Verilen metin |

━━━━━━━━

Dış Köşe

Koltuktaki DİSK’liler ve duraktaki DİSK’liler –Özge Yurttaş

0

Salonda Enerji Sen’in DİSK’e üye olma başvurusunun ötelendiğini anlatan karar okunuyorken, lobide Enerji Sen Başkanı Kamil Kartal işten çıkarıldıkları haberini alır almaz kendisini bulan 20 kadar BEDAŞ işçisiyle gelecek hafta için bir direnişi örgütlüyordu

DİSK’in 14’üncü Genel Kurulu 12 Şubat Pazar günü sona erdi. Genel Kurul Beşiktaş Beledyesi’ne ait Mustafa Kemal Kültür Merkezi’nde (MKM) yapıldı. MKM İstanbul’un kuş uçmaz kervan geçmez bir bölgesinde Akatlarla ikinci köprü yolu arasında bir noktadaydı. DİSK yönetiminin bu kadar ücra bir yeri tercih etmesi bile genel kurula nasıl bir katılım beklendiğini gösteriyodu. Belli ki geniş kitlelerin katlımı yerine kendi içine kapalı bir genel kurul öngörmüşlerdi.

━━━━━━━━

Yönerge 1 | DİSK Genel Kurulu yazısı şu ifadeleri doğruluyor mu: (a) Kamil Kartal, Enerji Sen'in başkanıdır. (b) Kartal'ı lobide yaklaşık 50 BEDAŞ işçisi buldu. (c) MKM, İstanbul'un merkezinde, kolay ulaşılan bir yerdedir. Her birine evet ya da hayır deyin ve kararı belirleyen sözleri yazıdan aynen alıntılayın.
Yönerge 2 | DİSK Genel Kurulu yazısını bittiği yerden sürdürün.

Ham veri |

━━━━━━━━

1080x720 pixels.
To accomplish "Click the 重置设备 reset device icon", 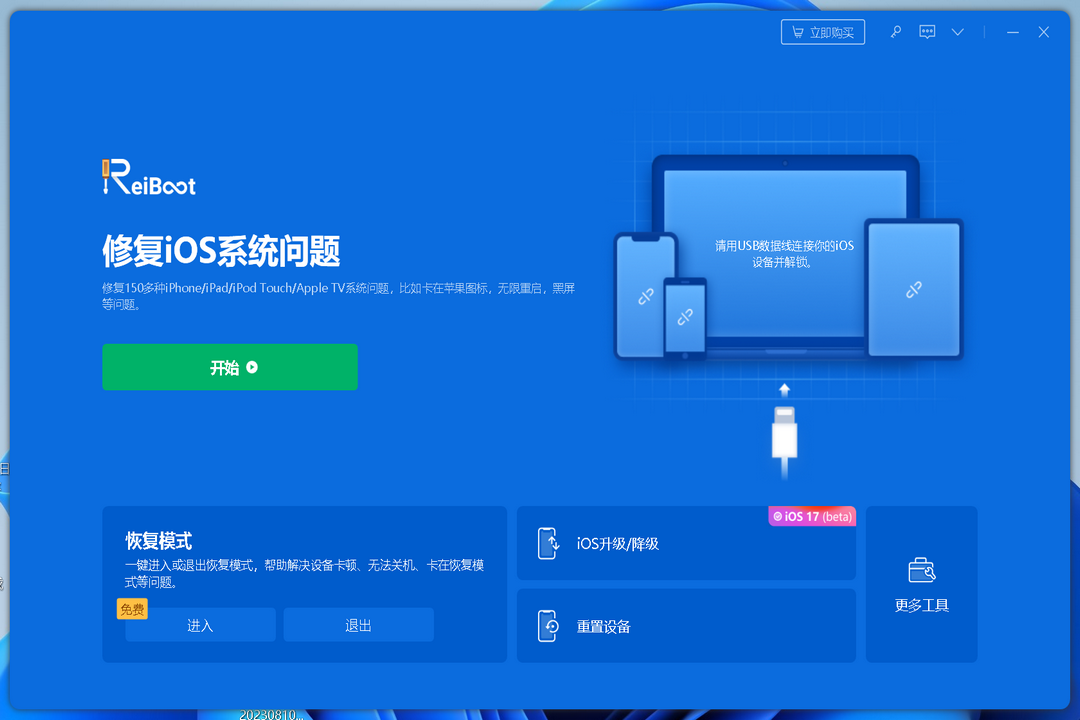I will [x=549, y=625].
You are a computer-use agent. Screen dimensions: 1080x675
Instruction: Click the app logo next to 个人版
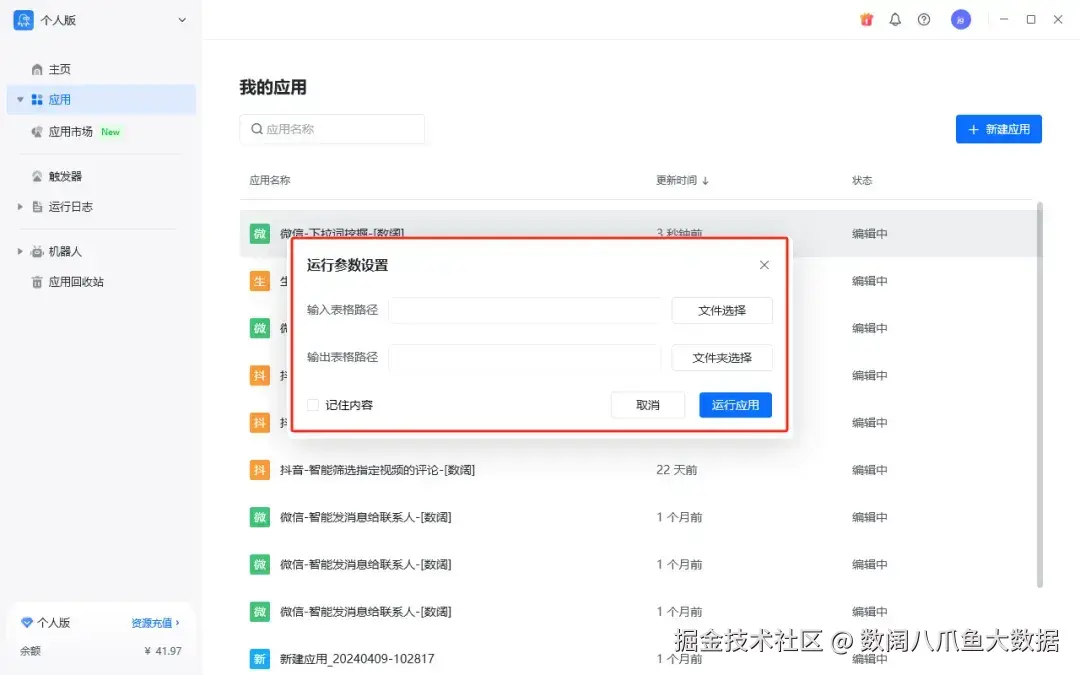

━━━━━━━━

Yanıt 1 |
(a) Evet: "Enerji Sen Başkanı Kamil Kartal"
(b) Hayır: "20 kadar BEDAŞ işçisiyle"
(c) Hayır: "MKM İstanbul’un kuş uçmaz kervan geçmez bir bölgesinde"

Yanıt 2 |
Önümüzdeki dört yıl boyunca DİSK’in yönetiminde bulunacak isimlerin ve anlayışın belirlendiği genel kurulu en iyi yansıtan, oylama sonrası bir otobüs durağında ortaya çıkan manzaraydı. Üç gün süren genel kurul bittikten sonra bazı sendikaların yöneticileri özel araçlarla, onların sendikasına bağlı delegeler ise sendikalarının tuttuğu araçlarla genel kurulun yapıldığı MKM’den ayrıldı. Pek yolcu olmadığı için olsa gerek Pazar günü saatte bir geçen İETT otobüsüne binmek üzere durağa gittiğimde karşımda boyunlarında kırmızı atkılarıyla Dev Sağlık İş sendikasının genel sekreteri ve üyelerinden oluşan bir kalabalık buldum. Sendika yönetiminde söz sahibi olacak kadar “mali imkana” sahip olmayanlar, üyelerini de genel kurul salonuna özel bir araç tutarak getirememişti. 400 delege ile toplananan DİSK Genel Kurulu’nda sendikalar “mali durumlarına” göre söz sahibi olabiliyor. DİSK tüzüğüne göre kendisine bağlı 17 sendika, konfederasyona ödedikleri aidat miktarıyla doğru orantılı olarak delegeye sahip olabilir. Hal böyle olunca en çok parayı ödeyen en fazla delegenin sahibi olup genel kurul iradesine ağırlığını koyabiliyor.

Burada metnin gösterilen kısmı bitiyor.